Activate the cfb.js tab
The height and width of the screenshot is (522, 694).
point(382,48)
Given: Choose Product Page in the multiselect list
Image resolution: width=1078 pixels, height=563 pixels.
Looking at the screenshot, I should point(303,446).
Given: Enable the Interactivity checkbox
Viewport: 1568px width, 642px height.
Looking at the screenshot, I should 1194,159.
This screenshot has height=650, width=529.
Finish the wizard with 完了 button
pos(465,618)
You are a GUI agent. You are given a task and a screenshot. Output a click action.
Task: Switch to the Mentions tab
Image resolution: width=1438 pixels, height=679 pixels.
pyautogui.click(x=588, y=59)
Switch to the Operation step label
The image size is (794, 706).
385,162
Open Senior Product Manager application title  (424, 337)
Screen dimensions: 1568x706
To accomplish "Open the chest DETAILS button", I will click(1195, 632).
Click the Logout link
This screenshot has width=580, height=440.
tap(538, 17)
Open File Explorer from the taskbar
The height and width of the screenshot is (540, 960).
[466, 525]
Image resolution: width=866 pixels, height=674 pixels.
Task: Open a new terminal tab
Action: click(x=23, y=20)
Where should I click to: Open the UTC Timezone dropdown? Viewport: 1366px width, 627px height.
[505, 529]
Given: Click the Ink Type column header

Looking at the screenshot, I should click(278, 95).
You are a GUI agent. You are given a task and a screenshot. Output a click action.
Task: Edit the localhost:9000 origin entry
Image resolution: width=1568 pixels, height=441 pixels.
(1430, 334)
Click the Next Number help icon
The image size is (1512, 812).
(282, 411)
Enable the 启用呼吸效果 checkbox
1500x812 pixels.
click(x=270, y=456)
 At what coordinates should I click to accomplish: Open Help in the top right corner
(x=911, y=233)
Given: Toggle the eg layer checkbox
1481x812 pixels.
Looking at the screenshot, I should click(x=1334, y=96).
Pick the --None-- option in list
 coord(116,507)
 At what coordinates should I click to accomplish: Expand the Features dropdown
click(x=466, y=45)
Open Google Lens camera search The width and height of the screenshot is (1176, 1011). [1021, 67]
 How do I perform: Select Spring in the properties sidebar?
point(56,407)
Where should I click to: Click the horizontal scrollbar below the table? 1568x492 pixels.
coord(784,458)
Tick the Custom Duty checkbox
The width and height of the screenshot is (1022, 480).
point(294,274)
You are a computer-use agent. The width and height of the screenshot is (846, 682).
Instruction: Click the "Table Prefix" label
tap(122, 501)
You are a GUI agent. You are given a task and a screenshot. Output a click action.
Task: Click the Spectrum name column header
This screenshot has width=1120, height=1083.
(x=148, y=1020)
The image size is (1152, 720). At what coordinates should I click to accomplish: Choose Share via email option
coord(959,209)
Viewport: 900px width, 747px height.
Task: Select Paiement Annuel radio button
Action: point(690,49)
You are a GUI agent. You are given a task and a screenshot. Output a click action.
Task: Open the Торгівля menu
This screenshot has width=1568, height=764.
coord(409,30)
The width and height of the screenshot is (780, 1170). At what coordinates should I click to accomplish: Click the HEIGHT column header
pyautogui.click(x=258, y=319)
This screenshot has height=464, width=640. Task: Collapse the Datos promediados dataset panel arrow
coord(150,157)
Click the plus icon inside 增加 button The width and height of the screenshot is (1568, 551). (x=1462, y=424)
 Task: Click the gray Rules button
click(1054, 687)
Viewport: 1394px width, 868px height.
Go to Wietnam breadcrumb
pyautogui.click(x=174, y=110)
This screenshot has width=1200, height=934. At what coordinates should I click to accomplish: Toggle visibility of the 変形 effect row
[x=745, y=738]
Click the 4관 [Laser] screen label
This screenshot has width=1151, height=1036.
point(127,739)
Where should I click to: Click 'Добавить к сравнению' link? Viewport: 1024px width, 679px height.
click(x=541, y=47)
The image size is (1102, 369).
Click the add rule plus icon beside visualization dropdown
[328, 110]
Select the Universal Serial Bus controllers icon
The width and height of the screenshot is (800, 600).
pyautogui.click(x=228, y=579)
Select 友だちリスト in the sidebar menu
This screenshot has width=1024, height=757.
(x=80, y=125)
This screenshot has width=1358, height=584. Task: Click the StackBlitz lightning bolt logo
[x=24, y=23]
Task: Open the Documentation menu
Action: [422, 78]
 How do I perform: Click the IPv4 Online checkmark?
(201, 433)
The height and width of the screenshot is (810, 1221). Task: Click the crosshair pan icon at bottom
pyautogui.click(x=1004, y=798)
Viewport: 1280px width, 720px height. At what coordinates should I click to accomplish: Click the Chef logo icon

----------

→ TRY IT
The entries above must be copied verbatim. Leave none out.

→ SOLUTION FOR THIS TASK
Activate the cfb.js tab
The height and width of the screenshot is (522, 694).
point(382,48)
Given: Choose Product Page in the multiselect list
Image resolution: width=1078 pixels, height=563 pixels.
Looking at the screenshot, I should point(303,446).
Given: Enable the Interactivity checkbox
Viewport: 1568px width, 642px height.
Looking at the screenshot, I should 1194,159.
This screenshot has height=650, width=529.
Finish the wizard with 完了 button
pos(465,618)
You are a GUI agent. You are given a task and a screenshot. Output a click action.
Task: Switch to the Mentions tab
Image resolution: width=1438 pixels, height=679 pixels.
pyautogui.click(x=588, y=59)
Switch to the Operation step label
The image size is (794, 706).
385,162
Open Senior Product Manager application title  (424, 337)
Screen dimensions: 1568x706
To accomplish "Open the chest DETAILS button", I will click(1195, 632).
Click the Logout link
This screenshot has width=580, height=440.
tap(538, 17)
Open File Explorer from the taskbar
The height and width of the screenshot is (540, 960).
[466, 525]
Image resolution: width=866 pixels, height=674 pixels.
Task: Open a new terminal tab
Action: click(x=23, y=20)
Where should I click to: Open the UTC Timezone dropdown? Viewport: 1366px width, 627px height.
[505, 529]
Given: Click the Ink Type column header

Looking at the screenshot, I should click(278, 95).
You are a GUI agent. You are given a task and a screenshot. Output a click action.
Task: Edit the localhost:9000 origin entry
Image resolution: width=1568 pixels, height=441 pixels.
(1430, 334)
Click the Next Number help icon
The image size is (1512, 812).
(282, 411)
Enable the 启用呼吸效果 checkbox
1500x812 pixels.
click(x=270, y=456)
 At what coordinates should I click to accomplish: Open Help in the top right corner
(x=911, y=233)
Given: Toggle the eg layer checkbox
1481x812 pixels.
Looking at the screenshot, I should click(x=1334, y=96).
Pick the --None-- option in list
 coord(116,507)
 At what coordinates should I click to accomplish: Expand the Features dropdown
click(x=466, y=45)
Open Google Lens camera search The width and height of the screenshot is (1176, 1011). [1021, 67]
 How do I perform: Select Spring in the properties sidebar?
point(56,407)
Where should I click to: Click the horizontal scrollbar below the table? 1568x492 pixels.
coord(784,458)
Tick the Custom Duty checkbox
The width and height of the screenshot is (1022, 480).
point(294,274)
You are a computer-use agent. The width and height of the screenshot is (846, 682).
Instruction: Click the "Table Prefix" label
tap(122, 501)
You are a GUI agent. You are given a task and a screenshot. Output a click action.
Task: Click the Spectrum name column header
This screenshot has width=1120, height=1083.
(x=148, y=1020)
The image size is (1152, 720). At what coordinates should I click to accomplish: Choose Share via email option
coord(959,209)
Viewport: 900px width, 747px height.
Task: Select Paiement Annuel radio button
Action: point(690,49)
You are a GUI agent. You are given a task and a screenshot. Output a click action.
Task: Open the Торгівля menu
This screenshot has width=1568, height=764.
coord(409,30)
The width and height of the screenshot is (780, 1170). At what coordinates should I click to accomplish: Click the HEIGHT column header
pyautogui.click(x=258, y=319)
This screenshot has height=464, width=640. Task: Collapse the Datos promediados dataset panel arrow
coord(150,157)
Click the plus icon inside 增加 button The width and height of the screenshot is (1568, 551). (x=1462, y=424)
 Task: Click the gray Rules button
click(1054, 687)
Viewport: 1394px width, 868px height.
Go to Wietnam breadcrumb
pyautogui.click(x=174, y=110)
This screenshot has width=1200, height=934. At what coordinates should I click to accomplish: Toggle visibility of the 変形 effect row
[x=745, y=738]
Click the 4관 [Laser] screen label
This screenshot has width=1151, height=1036.
point(127,739)
Where should I click to: Click 'Добавить к сравнению' link? Viewport: 1024px width, 679px height.
click(x=541, y=47)
The image size is (1102, 369).
Click the add rule plus icon beside visualization dropdown
[328, 110]
Select the Universal Serial Bus controllers icon
The width and height of the screenshot is (800, 600).
pyautogui.click(x=228, y=579)
Select 友だちリスト in the sidebar menu
This screenshot has width=1024, height=757.
(x=80, y=125)
This screenshot has width=1358, height=584. Task: Click the StackBlitz lightning bolt logo
[x=24, y=23]
Task: Open the Documentation menu
Action: [422, 78]
 How do I perform: Click the IPv4 Online checkmark?
(201, 433)
The height and width of the screenshot is (810, 1221). Task: Click the crosshair pan icon at bottom
pyautogui.click(x=1004, y=798)
Viewport: 1280px width, 720px height. At what coordinates should I click to accomplish: Click the Chef logo icon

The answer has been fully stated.